[[ Data for this task open ]]

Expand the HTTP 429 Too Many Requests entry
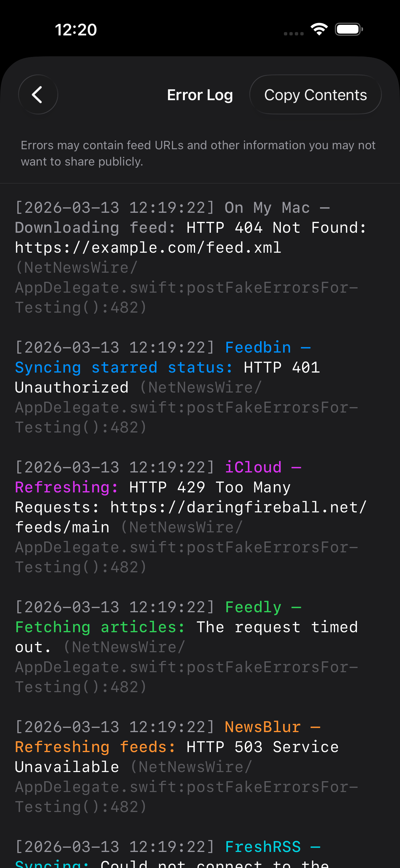Screen dimensions: 400x868 [209, 487]
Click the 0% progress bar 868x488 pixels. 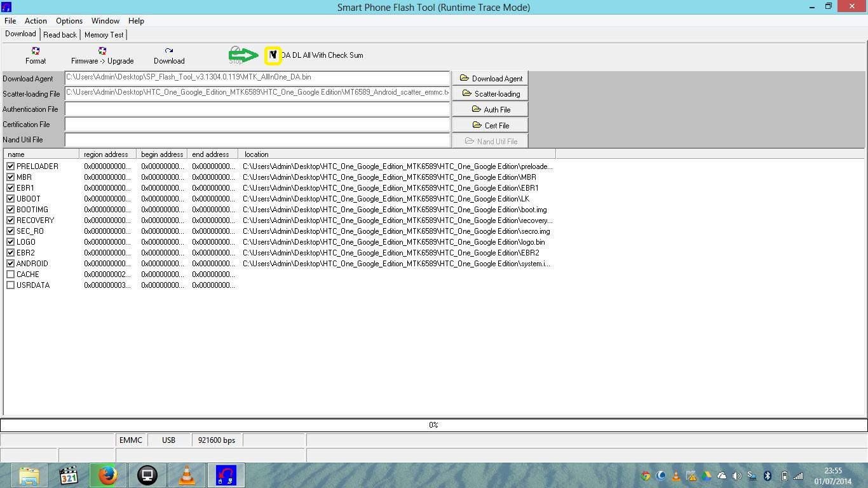click(x=433, y=424)
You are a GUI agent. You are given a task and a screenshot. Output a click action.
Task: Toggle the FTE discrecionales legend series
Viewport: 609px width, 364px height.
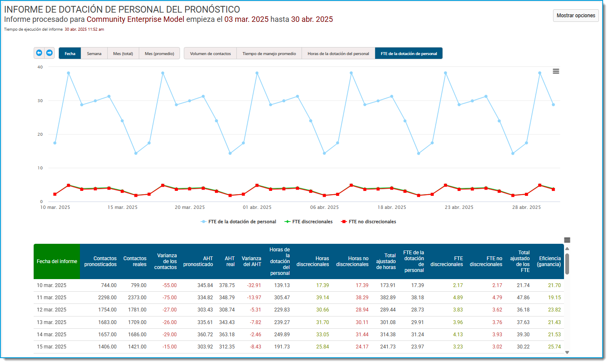click(308, 222)
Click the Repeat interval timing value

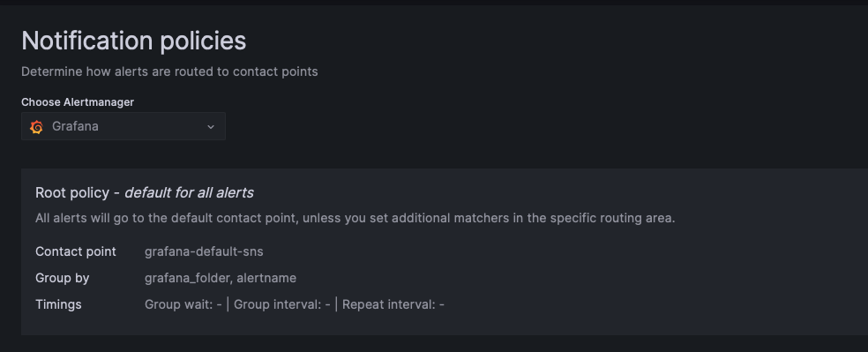pyautogui.click(x=393, y=304)
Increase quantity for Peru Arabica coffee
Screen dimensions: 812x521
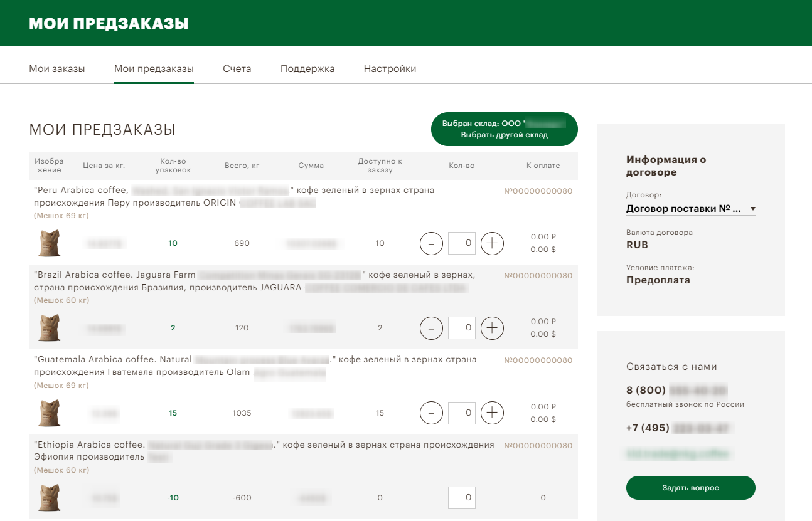coord(492,243)
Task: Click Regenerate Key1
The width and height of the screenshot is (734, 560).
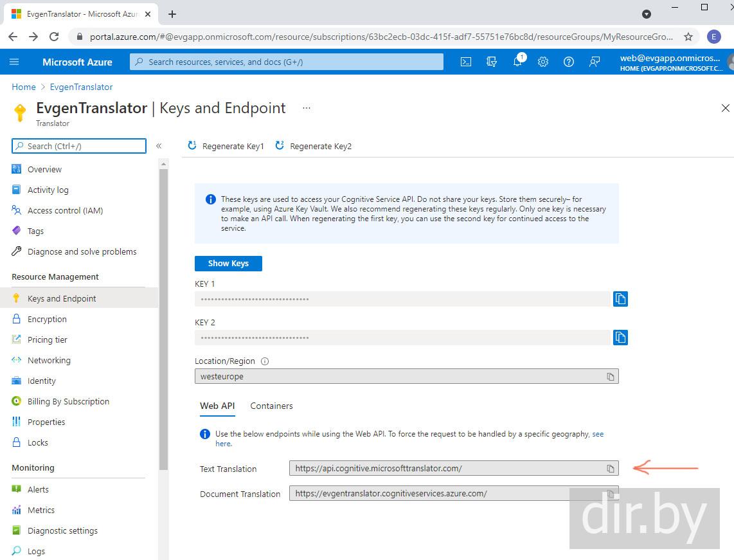Action: coord(226,146)
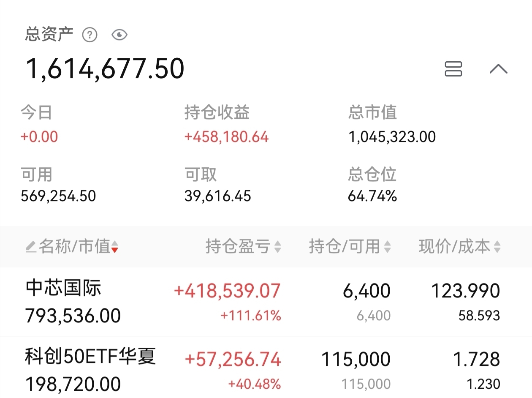Sort holdings by the 持仓/可用 column
The width and height of the screenshot is (532, 398).
[350, 246]
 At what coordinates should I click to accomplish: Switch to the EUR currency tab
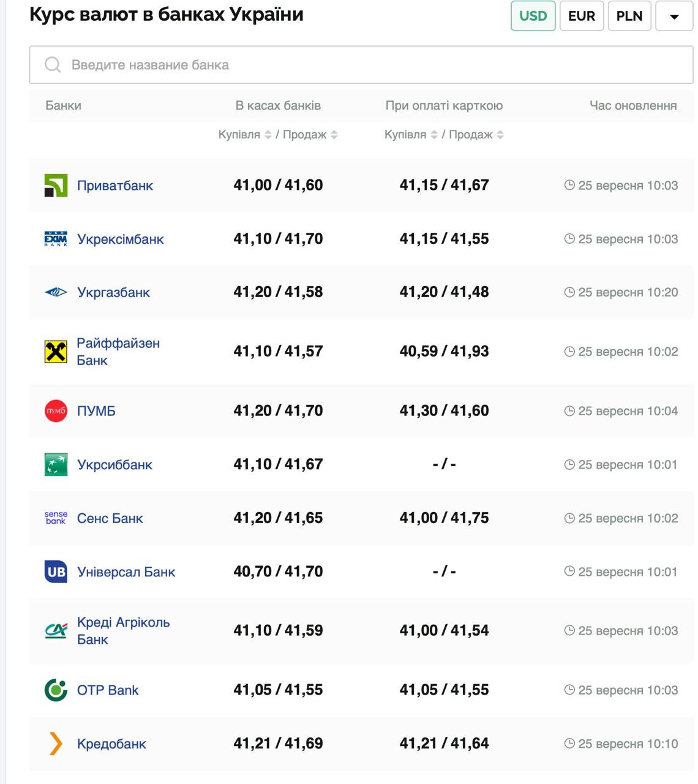coord(581,16)
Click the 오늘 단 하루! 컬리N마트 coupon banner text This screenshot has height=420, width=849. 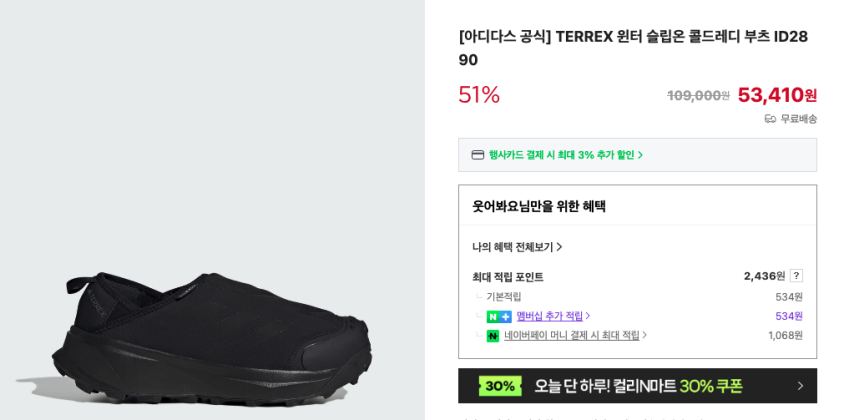[x=638, y=386]
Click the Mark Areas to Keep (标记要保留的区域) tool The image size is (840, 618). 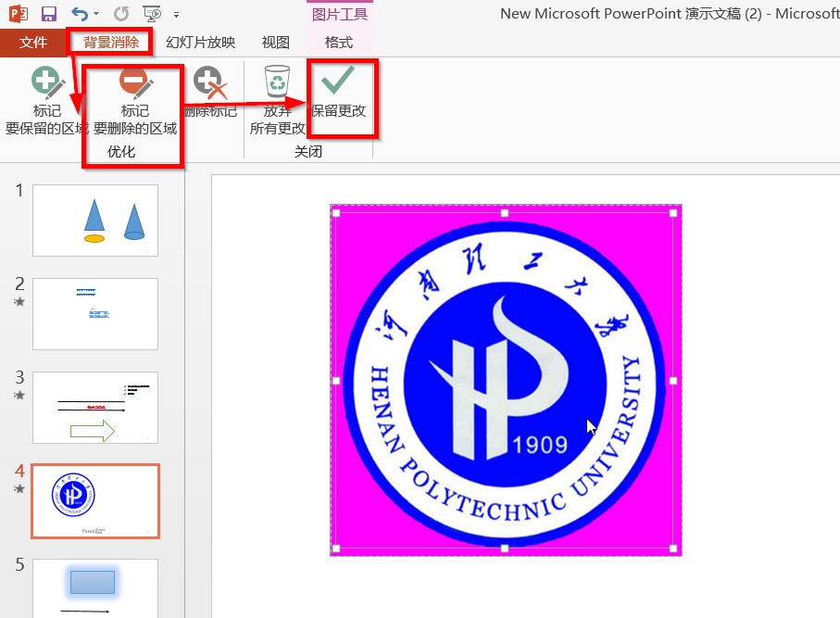point(46,101)
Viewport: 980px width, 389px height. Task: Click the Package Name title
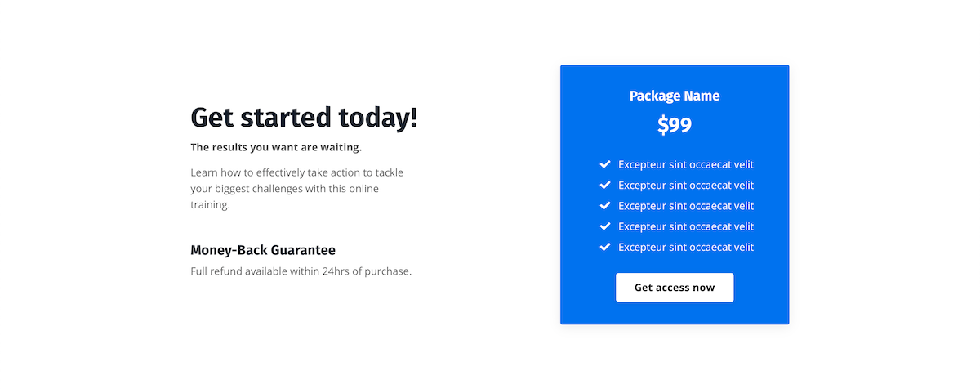675,96
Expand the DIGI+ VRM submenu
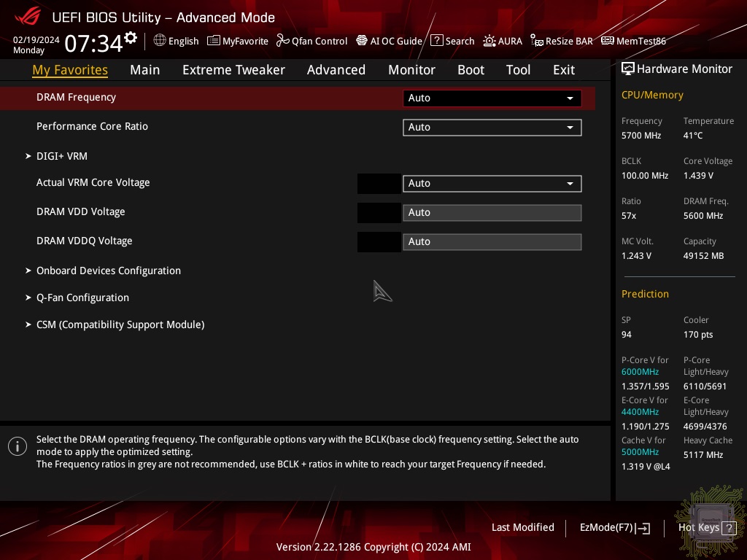747x560 pixels. point(62,156)
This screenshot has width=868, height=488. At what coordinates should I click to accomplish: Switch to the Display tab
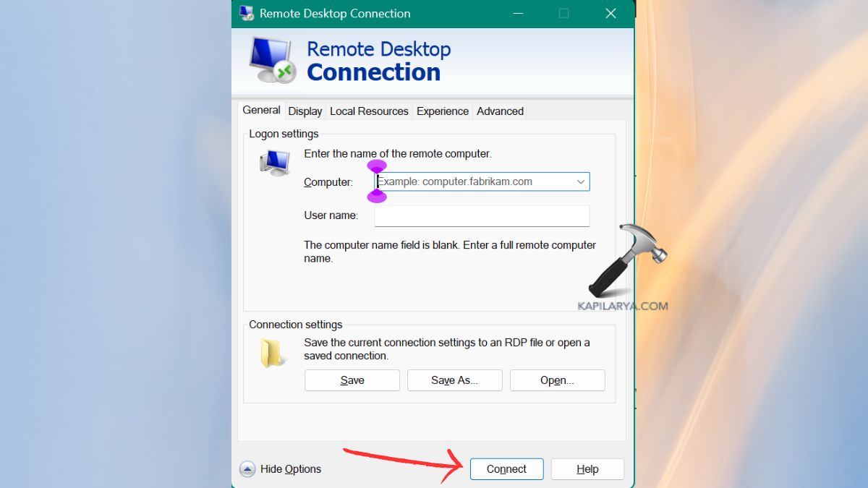305,111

[[ Data for this task closed ]]

Of the lines above, copy only those from the one holding "You are a GUI" to the one holding "Task: Click Regenerate Key1", both included, and exclude every image.

→ **Answer below**:
You are a GUI agent. You are given a task and a screenshot. Output a click action.
Task: Toggle the FTE discrecionales legend series
Viewport: 609px width, 364px height.
click(308, 222)
Click the Repeat interval timing value

pyautogui.click(x=393, y=304)
Increase quantity for Peru Arabica coffee
Screen dimensions: 812x521
coord(492,243)
Task: Click Regenerate Key1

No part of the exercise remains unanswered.